Study text:
════════════════════

A team led by scientists at the University of Cambridge describe using a combination of imaging techniques to examine how patterns of tau relate to the wiring of the brain in 17 patients with Alzheimer's disease, compared to controls. The study was published in the journal Brain

One hypothesis is that harmful tau starts in one place and then spreads to other regions, setting off a chain reaction. This idea – known as 'transneuronal spread' – is supported by studies in mice.

When a mouse is injected with abnormal human tau, the protein spreads rapidly throughout the brain; however, this evidence is controversial as the amount of tau injected is much higher relative to brain size compared to levels of tau observed in human brains, and the protein spreads rapidly throughout a mouse's brain whereas it spreads slowly throughout a human brain.

There are also two other competing hypotheses. The 'metabolic vulnerability' hypothesis says that tau is made locally in nerve cells, but that some regions have higher metabolic demands and hence are more vulnerable to the protein. In these cases tau is a marker of distress in cells.

The third hypothesis, 'trophic support', also suggests that some brain regions are more vulnerable than others, but that this is less to do with metabolic demand and more to do with a lack of nutrition to the region or with gene expression patterns.

Dr Cope and colleagues looked at the functional connections within the brains of the Alzheimer's patients – in other words, how their brains were wired up – and compared this against levels of tau. Their findings supported the idea of transneuronal spread, that tau starts in one place and spreads, but were counter to predictions from the other two hypotheses.

Confirmation of the transneuronal spread hypothesis is important because it suggests that we might slow down or halt the progression of Alzheimer's disease by developing drugs to stop tau from moving along neurons.

The same team also looked at 17 patients affected by another form of dementia, known as progressive supranuclear palsy (PSP) In PSP patients, tau tends to be found at the base of the brain rather than throughout.

The researchers found that the pattern of tau build-up in these patients supported the second two hypotheses, metabolic vulnerability and trophic support, but not the idea that tau spreads across the brain.

In Alzheimer's patients, they showed that as tau builds up and damages networks, the connections become more random, possibly explaining the confusion and muddled memories typical of such patients.

In PSP, the 'highways' that carry most information in healthy individuals receives the most damage, meaning that information needs to travel around the brain along a more indirect route. This may explain why, when asked a question, PSP patients may be slow to respond but will eventually arrive at the correct answer.

════════════════════

Information shown:
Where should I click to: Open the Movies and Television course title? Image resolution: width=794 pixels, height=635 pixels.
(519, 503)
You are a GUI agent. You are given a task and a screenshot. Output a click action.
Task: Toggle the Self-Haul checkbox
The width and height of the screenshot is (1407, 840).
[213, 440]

════════════════════

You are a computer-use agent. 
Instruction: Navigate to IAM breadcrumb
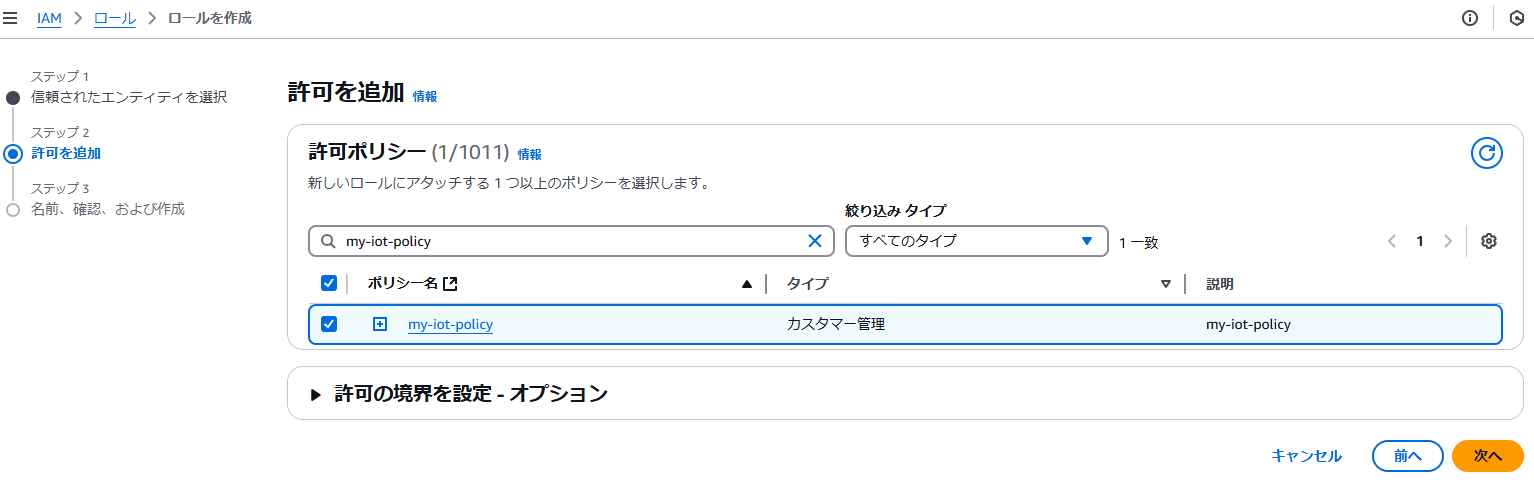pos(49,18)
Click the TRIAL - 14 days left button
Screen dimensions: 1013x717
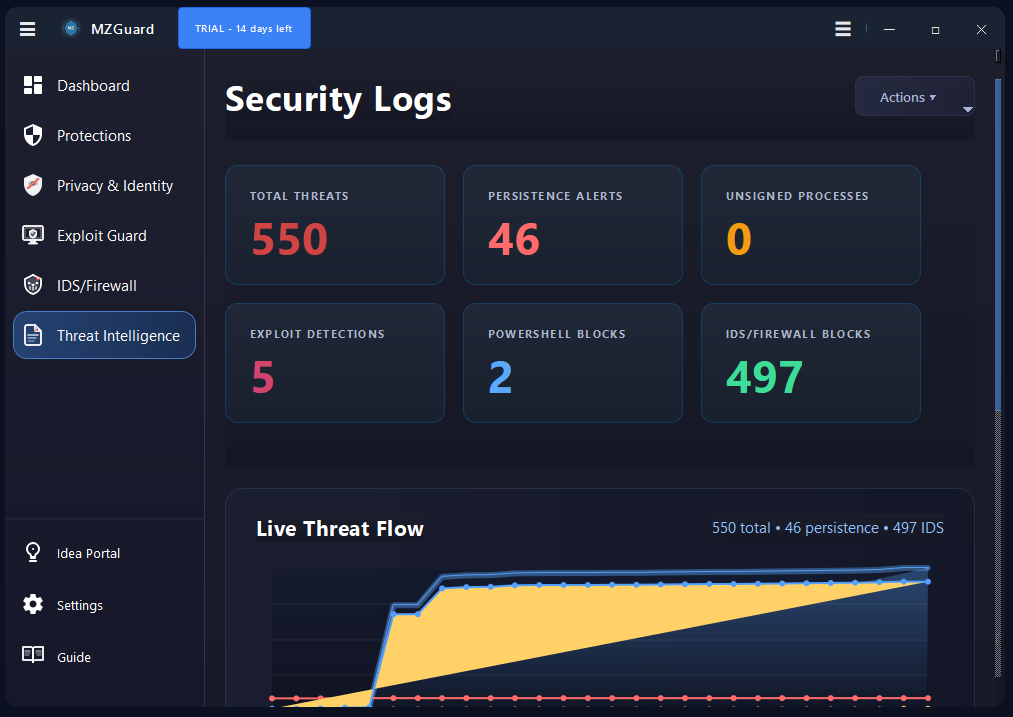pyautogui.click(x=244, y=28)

════════════════════

Quote, word for word, the passage of the text about tau in the brain that opens with the words containing "Confirmation of the" and closes with "of such patients.". Rely only on the text about tau in the brain, not on the listing.

Confirmation of the transneuronal spread hypothesis is important because it suggests that we might slow down or halt the progression of Alzheimer's disease by developing drugs to stop tau from moving along neurons.

The same team also looked at 17 patients affected by another form of dementia, known as progressive supranuclear palsy (PSP) In PSP patients, tau tends to be found at the base of the brain rather than throughout.

The researchers found that the pattern of tau build-up in these patients supported the second two hypotheses, metabolic vulnerability and trophic support, but not the idea that tau spreads across the brain.

In Alzheimer's patients, they showed that as tau builds up and damages networks, the connections become more random, possibly explaining the confusion and muddled memories typical of such patients.